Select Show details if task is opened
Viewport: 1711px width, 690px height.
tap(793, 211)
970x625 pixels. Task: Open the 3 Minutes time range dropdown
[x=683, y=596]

### TASK TO COMPLETE:
Here the goal is to repeat each entry exactly.

### ANSWER TO THIS PROBLEM:
Select Show details if task is opened
Viewport: 1711px width, 690px height.
tap(793, 211)
970x625 pixels. Task: Open the 3 Minutes time range dropdown
[x=683, y=596]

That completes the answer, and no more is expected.